Work order: Exact copies of all the records are the expected output.

Task data:
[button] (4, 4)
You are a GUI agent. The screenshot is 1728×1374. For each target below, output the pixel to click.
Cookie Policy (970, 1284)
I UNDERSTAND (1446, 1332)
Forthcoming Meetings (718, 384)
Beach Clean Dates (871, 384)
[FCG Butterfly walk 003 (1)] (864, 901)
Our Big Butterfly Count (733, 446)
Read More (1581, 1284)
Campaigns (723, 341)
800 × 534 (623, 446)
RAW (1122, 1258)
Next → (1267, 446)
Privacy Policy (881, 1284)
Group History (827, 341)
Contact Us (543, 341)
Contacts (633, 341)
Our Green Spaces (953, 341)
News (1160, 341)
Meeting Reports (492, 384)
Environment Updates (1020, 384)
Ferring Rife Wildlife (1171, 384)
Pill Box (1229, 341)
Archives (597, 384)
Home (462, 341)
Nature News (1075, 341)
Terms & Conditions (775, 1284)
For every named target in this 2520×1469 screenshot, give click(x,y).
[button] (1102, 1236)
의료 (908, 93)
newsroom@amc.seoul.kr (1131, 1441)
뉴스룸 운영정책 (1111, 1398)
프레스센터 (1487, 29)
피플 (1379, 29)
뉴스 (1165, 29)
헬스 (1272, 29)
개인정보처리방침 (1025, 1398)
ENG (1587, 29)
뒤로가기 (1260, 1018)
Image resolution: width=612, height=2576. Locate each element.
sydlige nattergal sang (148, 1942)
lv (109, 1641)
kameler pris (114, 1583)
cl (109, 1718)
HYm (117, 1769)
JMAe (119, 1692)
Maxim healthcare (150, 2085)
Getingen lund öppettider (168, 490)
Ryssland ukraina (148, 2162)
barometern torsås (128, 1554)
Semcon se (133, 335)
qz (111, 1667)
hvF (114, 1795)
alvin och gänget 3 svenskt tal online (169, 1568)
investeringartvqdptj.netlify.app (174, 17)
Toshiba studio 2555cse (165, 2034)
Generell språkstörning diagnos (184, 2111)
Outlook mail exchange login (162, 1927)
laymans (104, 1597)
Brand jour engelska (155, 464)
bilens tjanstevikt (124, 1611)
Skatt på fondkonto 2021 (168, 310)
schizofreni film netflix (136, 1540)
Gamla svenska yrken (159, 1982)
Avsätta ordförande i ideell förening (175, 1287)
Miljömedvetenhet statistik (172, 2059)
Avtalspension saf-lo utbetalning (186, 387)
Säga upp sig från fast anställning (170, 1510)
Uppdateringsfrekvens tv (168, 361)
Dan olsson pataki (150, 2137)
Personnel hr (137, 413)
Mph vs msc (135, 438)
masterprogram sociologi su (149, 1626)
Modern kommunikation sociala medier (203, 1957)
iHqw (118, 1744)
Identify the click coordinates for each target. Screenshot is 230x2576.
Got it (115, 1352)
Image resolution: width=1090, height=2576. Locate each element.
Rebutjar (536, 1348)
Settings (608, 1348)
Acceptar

Exercise result:
[button] (4, 4)
You are a GUI agent. The screenshot is 1728×1374. For each target below, output the pixel to click.
Cookie Policy (970, 1284)
I UNDERSTAND (1446, 1332)
Forthcoming Meetings (718, 384)
Beach Clean Dates (871, 384)
[FCG Butterfly walk 003 (1)] (864, 901)
Our Big Butterfly Count (733, 446)
Read More (1581, 1284)
Campaigns (723, 341)
800 × 534 (623, 446)
RAW (1122, 1258)
Next → (1267, 446)
Privacy Policy (881, 1284)
Group History (827, 341)
Contact Us (543, 341)
Contacts (633, 341)
Our Green Spaces (953, 341)
News (1160, 341)
Meeting Reports (492, 384)
Environment Updates (1020, 384)
Ferring Rife Wildlife (1171, 384)
Pill Box (1229, 341)
Archives (597, 384)
Home (462, 341)
Nature News (1075, 341)
Terms & Conditions (775, 1284)
For every named target in this 2520×1469 screenshot, give click(x,y).
[button] (1102, 1236)
의료 (908, 93)
newsroom@amc.seoul.kr (1131, 1441)
뉴스룸 운영정책 (1111, 1398)
프레스센터 (1487, 29)
피플 (1379, 29)
뉴스 (1165, 29)
헬스 (1272, 29)
개인정보처리방침 (1025, 1398)
ENG (1587, 29)
뒤로가기 (1260, 1018)
Image resolution: width=612, height=2576. Locate each element.
sydlige nattergal sang (148, 1942)
lv (109, 1641)
kameler pris (114, 1583)
cl (109, 1718)
HYm (117, 1769)
JMAe (119, 1692)
Maxim healthcare (150, 2085)
Getingen lund öppettider (168, 490)
Ryssland ukraina (148, 2162)
barometern torsås (128, 1554)
Semcon se (133, 335)
qz (111, 1667)
hvF (114, 1795)
alvin och gänget 3 svenskt tal online (169, 1568)
investeringartvqdptj.netlify.app (174, 17)
Toshiba studio 2555cse (165, 2034)
Generell språkstörning diagnos (184, 2111)
Outlook mail exchange login (162, 1927)
laymans (104, 1597)
Brand jour engelska (155, 464)
bilens tjanstevikt (124, 1611)
Skatt på fondkonto 2021 (168, 310)
schizofreni film netflix (136, 1540)
Gamla svenska yrken (159, 1982)
Avsätta ordförande i ideell förening (175, 1287)
Miljömedvetenhet statistik (172, 2059)
Avtalspension saf-lo utbetalning (186, 387)
Säga upp sig från fast anställning (170, 1510)
Uppdateringsfrekvens tv (168, 361)
Dan olsson pataki (150, 2137)
Personnel hr (137, 413)
Mph vs msc (135, 438)
masterprogram sociologi su (149, 1626)
Modern kommunikation sociala medier (203, 1957)
iHqw (118, 1744)
Identify the click coordinates for each target. Screenshot is 230x2576.
Got it (115, 1352)
Image resolution: width=1090, height=2576. Locate each element.
Rebutjar (536, 1348)
Settings (608, 1348)
Acceptar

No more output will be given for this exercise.